Sadie Says… Awake.
The libido is a funny thing, is it not?
For many women it is cyclical, dependent upon hormonal fluctuations, the amount of chocolate we’ve eaten, the position of that goddamned planet Mercury, how annoying the kids have been that day, or whether or not we’ve been told our ass looks super-fucking-hot in the new jeans we just spent a good chunk of our paycheck on. As well as a host of other factors, of course. Women are a complex species of creatures; there’s almost no telling when we’ll be revved up and ready to go, either for an adventure with a partner or just our very own sexy selves.

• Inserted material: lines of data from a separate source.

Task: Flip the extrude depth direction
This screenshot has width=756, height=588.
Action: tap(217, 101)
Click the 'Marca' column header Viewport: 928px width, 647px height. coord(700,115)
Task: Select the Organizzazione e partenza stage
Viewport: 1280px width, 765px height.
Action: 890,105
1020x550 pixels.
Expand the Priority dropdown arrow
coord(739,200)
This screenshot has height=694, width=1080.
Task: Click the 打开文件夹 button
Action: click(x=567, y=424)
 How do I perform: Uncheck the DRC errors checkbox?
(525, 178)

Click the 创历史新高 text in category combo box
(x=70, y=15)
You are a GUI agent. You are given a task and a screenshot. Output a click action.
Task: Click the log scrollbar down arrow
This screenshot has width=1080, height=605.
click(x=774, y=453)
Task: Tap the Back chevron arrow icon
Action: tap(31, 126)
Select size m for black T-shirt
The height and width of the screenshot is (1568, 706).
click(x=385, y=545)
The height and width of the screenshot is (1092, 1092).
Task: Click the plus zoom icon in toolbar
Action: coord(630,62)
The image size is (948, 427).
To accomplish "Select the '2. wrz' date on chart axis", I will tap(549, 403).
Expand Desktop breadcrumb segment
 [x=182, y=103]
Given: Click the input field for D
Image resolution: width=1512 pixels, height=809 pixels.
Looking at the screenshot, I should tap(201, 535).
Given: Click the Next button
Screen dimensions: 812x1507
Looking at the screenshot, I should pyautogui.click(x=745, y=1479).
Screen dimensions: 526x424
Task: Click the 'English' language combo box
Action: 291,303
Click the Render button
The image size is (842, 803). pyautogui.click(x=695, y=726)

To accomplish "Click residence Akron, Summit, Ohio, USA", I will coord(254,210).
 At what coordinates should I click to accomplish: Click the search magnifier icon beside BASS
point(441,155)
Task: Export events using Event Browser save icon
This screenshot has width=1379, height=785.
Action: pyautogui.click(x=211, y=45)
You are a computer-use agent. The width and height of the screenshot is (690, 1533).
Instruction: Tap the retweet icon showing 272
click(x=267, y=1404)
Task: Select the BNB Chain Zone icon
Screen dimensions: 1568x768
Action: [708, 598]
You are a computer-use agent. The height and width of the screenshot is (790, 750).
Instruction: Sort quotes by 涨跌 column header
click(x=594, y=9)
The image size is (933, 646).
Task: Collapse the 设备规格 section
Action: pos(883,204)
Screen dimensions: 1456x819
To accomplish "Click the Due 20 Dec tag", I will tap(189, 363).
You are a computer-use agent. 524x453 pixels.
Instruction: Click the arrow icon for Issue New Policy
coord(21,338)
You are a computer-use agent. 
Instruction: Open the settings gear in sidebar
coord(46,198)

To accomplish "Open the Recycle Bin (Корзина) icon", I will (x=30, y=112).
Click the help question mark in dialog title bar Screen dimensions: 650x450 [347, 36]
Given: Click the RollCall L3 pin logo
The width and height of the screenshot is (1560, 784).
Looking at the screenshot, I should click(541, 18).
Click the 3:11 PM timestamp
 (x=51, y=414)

I was blessed with a fairly active libido, as a result of either genetics (thanks, Mom!) or luck… or perhaps it was the slut-dust that I was blanketed in at my birth? It’s hard to say, but its prodigiousness was one that presented itself, unawares, at age nine (on a bicycle, no less,) and then ran what I can only assume to be a usual path – cycling to and fro into my adulthood, through marriage and childbirth and then petering out almost entirely before it was once again re-delivered to me (unexpectedly yet ohso happily!) after a two-year battle with an autoimmune disorder. It was then that my sex drive went into full-tilt, and continued almost unceasingly for more than five years. The endorphins all that sexual activity produced served, I believe, an important purpose – I stayed in touch with myself.
Yes, in that way too.
But when my husband and I separated, I lost it. My libido that is (although to be sure my mental stability was not at its utmost peak either; cray cray I have felt on more than singular occasion.) My dear drive had gone away; turned cool-blue, frozen embers of my body’s memory, and I feared that the fire might never be lit again. I worried that to wake it up would require more than I had the energy for, or the capacity to achieve. Would I ever have the desire to desire… desire… once again?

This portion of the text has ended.